In the report, Gartner takes specific aim at Cisco and its proclamations that an "end-to-end" Cisco network is simpler, cheaper and more reliable.

"The idea of a single-vendor network has been promoted by Cisco (just like strong vendors in other market areas) as a way to simplify operations, ensure reliability and lower the TCO [total cost of ownership] for a network infrastructure," state Gartner analysts Mark Fabbi and Debra Curtis in the report. "However, after interviewing various organizations that have introduced a second vendor into their Cisco infrastructures, it is clear that in most cases today there is no financial, operational or functional basis for this argument. The reality is that a single-vendor Cisco network isn't necessarily less complex, easier to manage or more reliable than a network with multiple vendors when implemented with best practices."

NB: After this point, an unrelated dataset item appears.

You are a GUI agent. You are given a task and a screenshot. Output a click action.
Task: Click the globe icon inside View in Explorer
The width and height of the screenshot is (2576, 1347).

Gartner found that introducing a second networking vendor into an enterprise infrastructure will reduce total cost of ownership for most organizations by at least 15% to 25% over five years. And most organizations that introduced a second vendor reported a "lasting decrease" in network complexity "compared to an all-Cisco network," Gartner found.

"We did not encounter one example were [sic] operational cost savings would offset the equipment cost premium that Cisco generally charges," Fabbi and Curtis state in their report.

FLIPSIDE: Why proprietary protocols are not necessarily bad

In every case reviewed by Gartner, the firm found that organizations did not require additional staff to manage a dual-vendor network compared with a Cisco network. Also, total initial capital costs and ongoing maintenance expenses were "clearly higher" in a Cisco-only network -- the interviewed organizations achieved capital cost savings of 30% to 50% less than competitive bids from Cisco; and savings on maintenance costs ranged from 40% to as much as 95% less than what was previously paid for Cisco's SMARTnet services for similar infrastructure and coverage, Gartner found.

"Sole-sourcing with any vendor will cost a minimum 20% premium, with potential savings generally reaching 30% to 50% or more of capital budgets when dealing with premium-priced vendors," Fabbi and Curtis state in the report. "Network architects and CIOs who don't re-evaluate long-held incumbent vendor decisions (with any vendor) on a periodic basis are not living up to fiduciary responsibilities to their organization."